Pedro Narváez
El paro y un huevo frito
Confesar que el único arte que se domina en los fogones es freír un huevo comienza a ser motivo de vergüenza. Las modas imponen categorías sociales más allá de los bolsillos y ahora uno es un paria si no conjuga alcachofas con salsa de sésamo o alguna otra barbaridad de ese estilo. España cocina a fuego lento la dictadura del chef que convierte la gula en burla y el gusanillo del estómago en una letal serpiente de cascabel. La cocina es el nuevo diseño y hasta en Cádiz ya hay un restaurante de postín que llama tempura al pescaíto frito en una nueva expansión del imperio de lo cursi que arrancó cuando a los calzoncillos se les empezó a llamar bóxer como si éste último no escondiera vergüenzas sino la nada eunuca del novio de Barbie. Una vez despedido a Alfredo Landa, el único que sigue llevando calzoncillos en la tele es Bob Esponja porque a Bart Simpson lo dejaron directamente en pelotas.

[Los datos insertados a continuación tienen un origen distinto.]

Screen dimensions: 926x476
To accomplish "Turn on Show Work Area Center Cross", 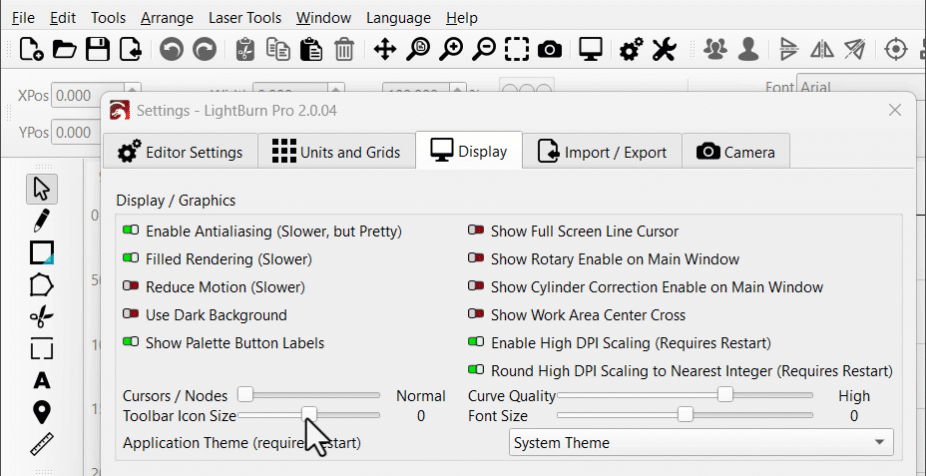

En España antes se cocinaba el Cis pero ahora se sofríen de las primarias socialistas a la consulta soberanista y llegará el día en que Barack Obama se presente con gorro de cocinero preparando una receta vegetariana a la dama del Capitolio que en otra de las contradicciones del lánguido matrimonio ha confesado su «adicción» a las patatas fritas porque ahora si algún manjar con algo de grasa nos gusta mucho significa que somos yonquis. No hay adictos a la lechuga por mucho verde que engullan. Encallado el proyecto político, la cocina es ya la mejor vertebradora de España. Millones de espectadores siguen los programas culinarios, entre otras cosas porque luego no hay que fregar los cacharros, que es lo que hace falta. El paro cede. Eso es freír bien un huevo. Lo demás son tempuras.